### Selected text:
begin

External Review of Alcohol Focus Scotland

The review was part of a rolling programme of reviews of voluntary sector agencies that receive more than £100k / year in grant funding from the Scottish Government. The main aim was to assess whether the Scottish Government is receiving value for money in relation to the grant it provides to AFS.

6 Financial management

6.1 AFS has a portfolio of financial procedures which include clear instructions on budget monitoring and controls, transactions and the respective roles of finance staff and budget holders. The evidence that financial planning is fully aligned with strategic planning is less clear and this emerged as an area for development for the organisation.

Vision and leadership

6.2 AFS receives its income from a range of sources. In addition to the core grant from the Scottish Government, AFS receives funding from a variety of charitable trusts and corporate donors. Relatively small sums of money have also come from individual donors, and this source of income is currently under review. Historically, most of AFS's self-generated income has come from training and workshops.

end

### Problems:
#1 Answer these questions about the review excerpt:
(a) What level of yearly grant funding from the Scottish Government brings a voluntary sector agency into the rolling programme of reviews?
(b) Historically, which activities have produced most of AFS's self-generated income?
(c) Which source of income is currently under review?
#2 Reproduce the review excerpt starting with "The review was" and going on through "provides to AFS.", with "value for money" updated to "good value".

Pointing data for screenshots

begin

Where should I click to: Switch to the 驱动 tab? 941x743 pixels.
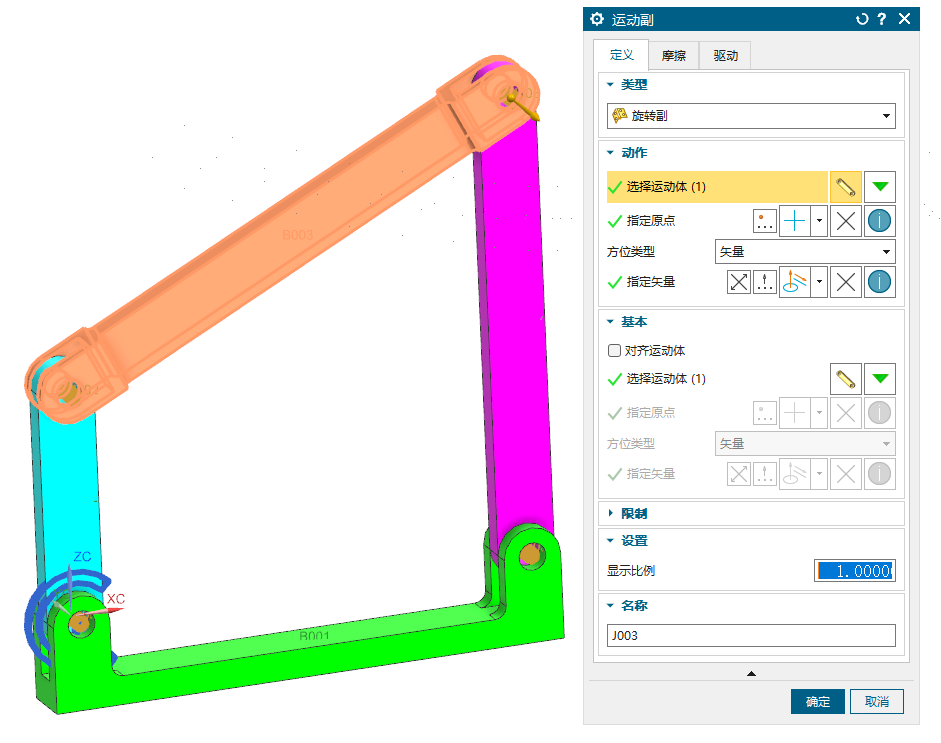[x=725, y=56]
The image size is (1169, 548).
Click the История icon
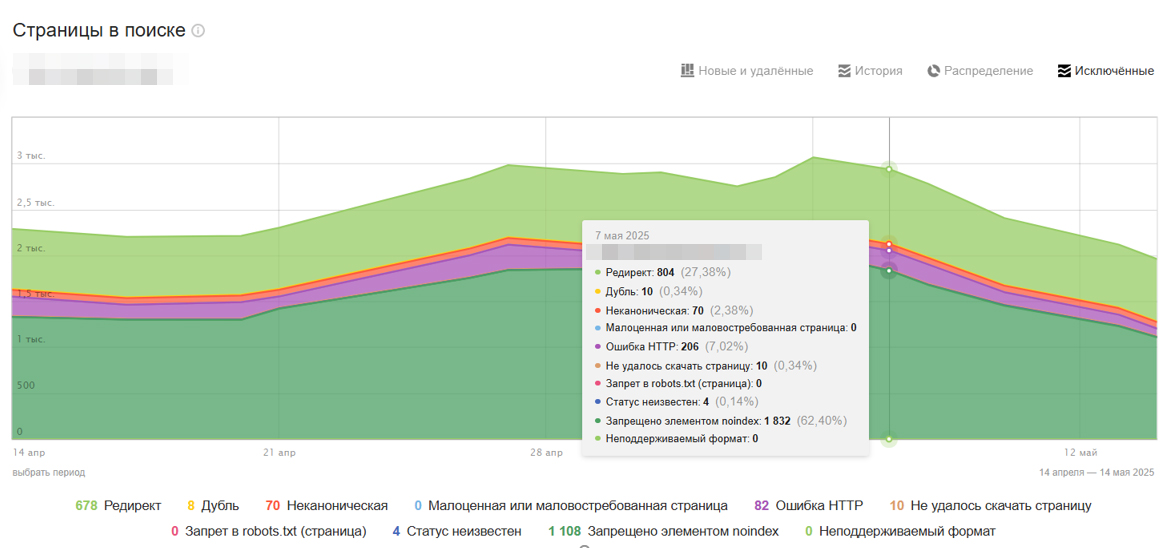[845, 71]
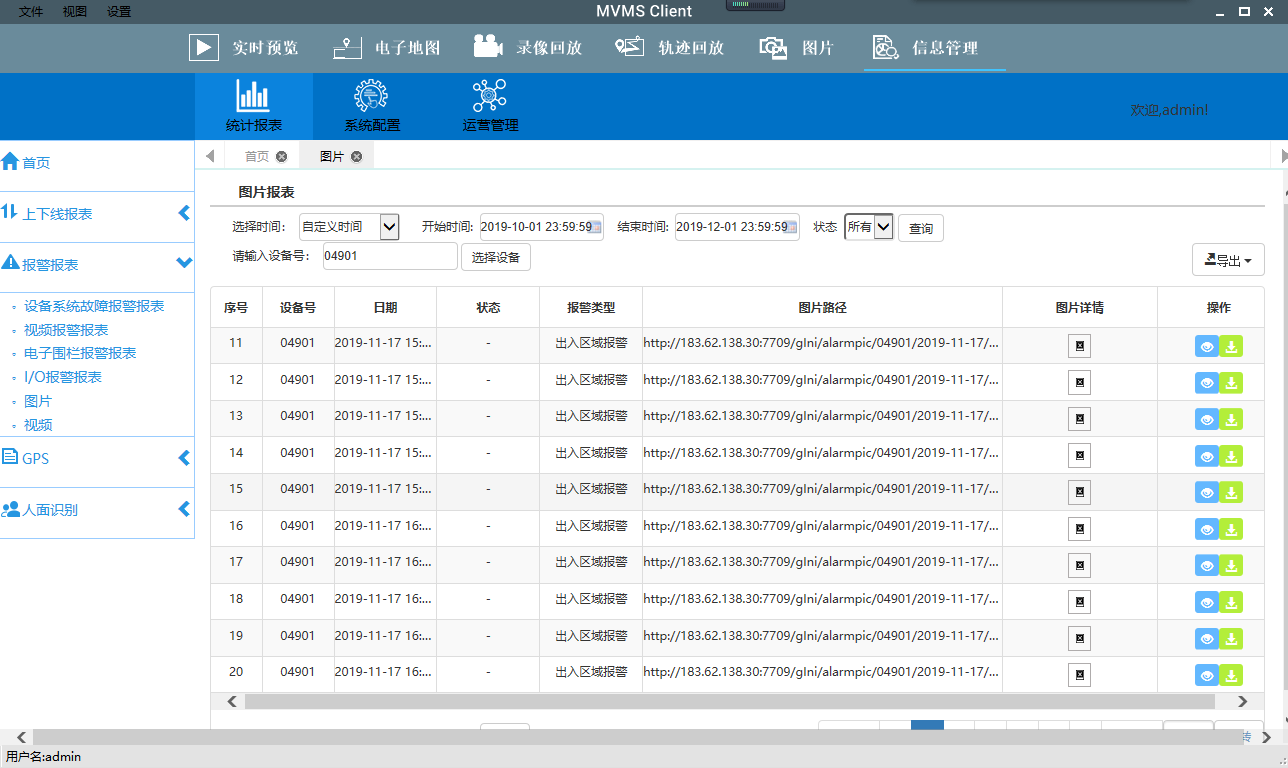Image resolution: width=1288 pixels, height=768 pixels.
Task: Open the 设置 menu
Action: (x=119, y=12)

end

### Answers in order:
#1
(a) More than £100k a year.
(b) Training and workshops.
(c) The relatively small sums of money from individual donors.

#2
The review was part of a rolling programme of reviews of voluntary sector agencies that receive more than £100k / year in grant funding from the Scottish Government. The main aim was to assess whether the Scottish Government is receiving good value in relation to the grant it provides to AFS.